Racistes ou juste nonos?

J’opine pour ma part qu’on est en face d’un seul épais authentique, le gars qui veut nous faire croire ça.

Tolérance des Québécois / Sondage sur le racisme des Québécois


L’autre jour à l’aréna, un père m’apostrophe. « Trouvez-vous que les Québécois sont racistes ? » Euh… Pas spécialement, non. « Ben moi, oui, monsieur, et à part ça, moi aussi, je suis raciste ! »
Bon, eh bien… bon match.
Le lendemain, le choc, mesdames et messieurs : le Journal de Montréal titre en première page « 59 % des Québécois se disent racistes ». Ça fait mal.
Et toute la journée, les autres médias de reprendre la nouvelle comme une vérité. Même le premier ministre du Québec est intervenu dans le débat : Non ! Les Québécois ne sont pas racistes ! S’ensuivent débats, réactions, contradictions, analyses fines… Puis, quelle aubaine, une lettre de Mario Dumont qui réclame une Constitution québécoise pour « encadrer les accommodements raisonnables ».
Il faut débattre franchement de ces questions « sans avoir peur d’être taxé de racisme », dit Mario Dumont.
Fort bien, mais il me semblait à lire les manchettes qu’on en était rendu non seulement à ne pas avoir peur d’être taxé (injustement) de racisme… la majorité voulait se dire raciste !
Magnifique et interminable débat en perspective, qui déclenche un maximum d’émotions. Mais encore faut-il le faire démarrer sur un minimum de vérité. Or, tout ceci commence par une fausseté.

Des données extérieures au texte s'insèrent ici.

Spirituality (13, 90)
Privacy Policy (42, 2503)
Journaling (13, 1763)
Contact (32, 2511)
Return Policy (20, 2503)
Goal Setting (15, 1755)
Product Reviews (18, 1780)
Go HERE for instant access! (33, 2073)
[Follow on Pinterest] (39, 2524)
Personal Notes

Les Québécois ne se trouvent pas racistes – si tant est qu’on puisse être un peu, moyennement ou passionnément un tenant de la doctrine de la supériorité de certaines races sur d’autres.
La pièce maîtresse du sondage Léger Marketing, reprise dans tous les médias lundi, démontre le contraire de ce qu’affirment le Journal de Montréal et tout le monde.
À la question « Vous personnellement, à quel point vous considérez-vous raciste ? Diriez-vous que vous êtes… »
Suivent quatre choix de réponse : a) fortement raciste ; b) moyennement raciste ; c) faiblement raciste ; d) pas raciste du tout.
Réponse des Québécois : 1 % se disent fortement racistes ; 15 % se disent moyennement racistes ; 43 % se disent faiblement racistes ; 39 % se disent pas racistes du tout.
Tout l’art de la manchette consiste à placer les faiblement racistes du bon bord.
On devrait conclure de ce sondage que seulement 16 % des Québécois se considèrent moyennement ou fortement racistes. En bas de moyen, on n’a pas la note de passage, n’est-ce pas ? En vérité, 82 % des Québécois s’estiment faiblement ou pas du tout racistes. Voilà la vérité mathématique.
La vérité sociologique ? Je veux dire : les Québécois le sont-ils vraiment ? Rien n’indique dans les faits qu’ils le soient davantage que la moyenne des Canadiens. Difficile de le mesurer avec un sondage. L’opinion des gens sur eux-mêmes n’est pas le meilleur indicateur de leurs traits inavouables…
Essayons un sondage sur la méchanceté. Êtes-vous très méchant, moyennement méchant, faiblement méchant ou pas méchant du tout ?
Je ne me fierais pas au résultat pour savoir si les gens sont méchants. Mais si on obtenait 43 % de « faiblement méchants », je ne pourrais pas les mettre dans le paquet des gens qui se trouvent méchants !
Prenons un exemple encore plus simple. Un truc léger et léger. Un sondage sur l’intelligence. Question : selon votre vous-même profond, êtes-vous très épais, moyennement épais, faiblement épais ou pas épais du tout ?
Disons qu’on a 1 % de très épais, 15 % de moyennement épais et 43 % de faiblement épais. Est-on en face de 59 % de gens qui se croient épais ? J’opine pour ma part qu’on est en face d’un seul épais authentique, le gars qui veut nous faire croire ça.
Ça me rappelle le vieux gag de Raymond Devos, celui du monsieur qui lui dit : « Je suis un imbécile ». Mais non, lui répond Devos, vous n’êtes pas un imbécile. Si, je suis un imbécile, insiste l’autre. Très bien : si vous êtes un imbécile, prouvez-le ! Et le type de lui expliquer avec détail et subtilité toutes les raisons qui font de lui un imbécile. Si bien qu’à la fin, Devos se demande s’il n’a pas été pris pour un imbécile.
On nous prend pour des imbéciles, à défaut de nous prendre pour des racistes. L’idée n’est pas de nier le racisme, ou plutôt la xénophobie. Mais pour en parler utilement, commençons par refuser qu’on torde les faits. Et qu’on banalise un mot aussi lourd.